As Mencken voiced on my tape, “Work is my relaxation.” In his early days, he worked straight through on one news story without rest from Sunday to Wednesday.

Until suffering a massive stroke in 1948, Mencken remained sharp of mind and tongue. One of his friends wondered “whether there ever will be another one quite as big, quite as brave, quite as mad as Mencken.”


Vintage Mencken

* Democracy is a pathetic belief in the collective wisdom of individual ignorance.
* Every election is a sort of advance auction sale of stolen goods.
* When a new source of taxation is found it never means, in practice, that the old source is abandoned.
* It merely means that the politicians have two ways of milking the taxpayer where they had one before.

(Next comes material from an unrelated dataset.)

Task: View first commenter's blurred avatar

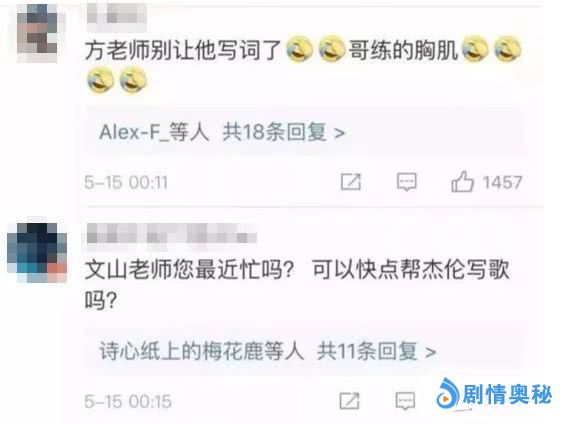Action: (x=37, y=33)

* I believe in only one thing: liberty; but I do not believe in liberty enough to want to force it upon anyone.
* I believe that all government is evil, and that trying to improve it is largely a waste of time.
* It doesn’t take a majority to make a rebellion; it takes only a few determined leaders and a sound cause.

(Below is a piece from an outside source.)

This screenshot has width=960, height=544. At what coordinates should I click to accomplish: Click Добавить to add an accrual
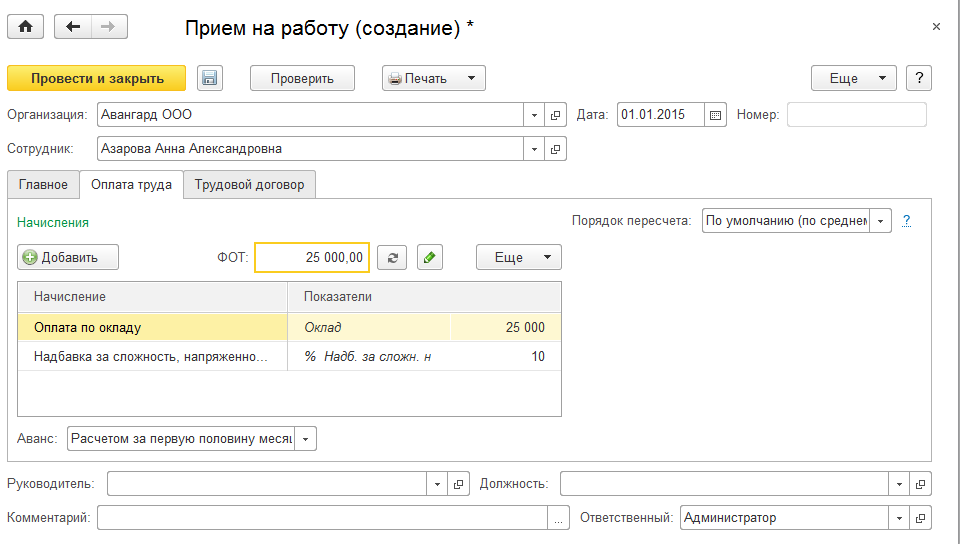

* It is not materialism that is the chief curse of the world, as pastors teach, but idealism.
* Men get into trouble by taking their visions and hallucinations too seriously.
* Morality is the theory that every human act must be either right or wrong, and that 99 percent of them are wrong.
* Most people want security in this world, not liberty.
* The most dangerous man to any government is the man who is able to think things out for himself, without regard to the prevailing superstitions and taboos. Almost inevitably he comes to the conclusion that the government he lives under is dishonest, insane, and intolerable…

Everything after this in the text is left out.